Dark Matter and Trojan Horses
Dan Hill builds a vocabulary for systems thinking in the built environment
Table of Contents
Wave vs particle
In the world of physics, one of the 20th century’s early debates involved the question whether light was a wave or a particle. We now know that it is indeed both at the same time, depending on the means of perception. Though methods of analysis can branch off into many varied directions, the core subject in this question is part of our daily life and does not need to be analysed to be seen – light itself.
If we take the built environment for light, we can begin to understand Dan Hill’s reading of it, which he builds a vocabulary for in this book. Despite its title beginning Dark Matter … its content bears a striking resemblance to that debate about light.

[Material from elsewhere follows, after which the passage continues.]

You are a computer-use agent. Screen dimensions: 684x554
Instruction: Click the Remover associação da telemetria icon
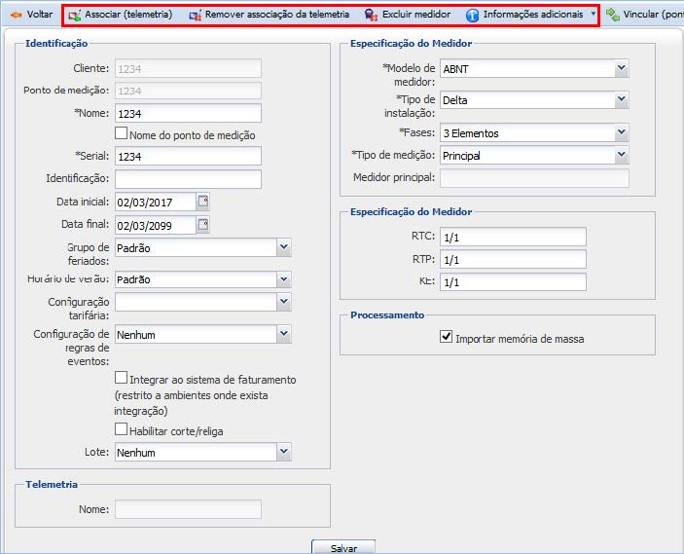coord(195,16)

Our author’s two modes of perception are those of meta and matter – essentially software and hardware of the built environment. Hill argues that strategic design involves a ‘3D’ oscillation between the two – back and forth, while simultaneously zooming in and out – from the early design process, to the execution of the project and through to its long-term occupation.
Hill takes systems thinking and applies it to environmental design. What he advocates for resembles Indy Johar’s boring revolution – to manipulate the intricacies of the context – the dark matter of the proposal, rather than focusing on the coffee table gloss of a prospective result.
Strategic design pays as much attention to the question as it does to the answer. While typical modes of design such as the architectural or graphic varieties produce change in objects, whether physical or virtual, strategic design is about producing change in systems through “questioning the question” – rethinking the pig rather than putting lipstick on it.
"It is not enough to produce a prototype of an entirely new paradigm for the motorcar, say, without redesigning the organisation that might design and produce them, the supply chains that might enable their construction and maintenance, the various traffic and planning regulations that must absorb a new vehicle, the refuelling infrastructure, and so on."
This suggests designing a vertical organisation, or at the very least engaging with one. However, we may find that such an organisation does not exist or is not possible. Our research may lead us to something equally less and more obvious – society itself. As Hill suggests in while describing platform thinking, this vertical organisation may manifest not as a singular entity but as a stack. If this stack were a layer cake, we could take a slice out of it to view the elements that make up its whole.
Hill has developed strategic devices to think, talk about, and act on project proposals. He calls these “plays”: The McGuffin, The Trojan Horse, The Platform and so on. Though the principles come from the world of storytelling and tech, the result is gamification of the strategic design experience.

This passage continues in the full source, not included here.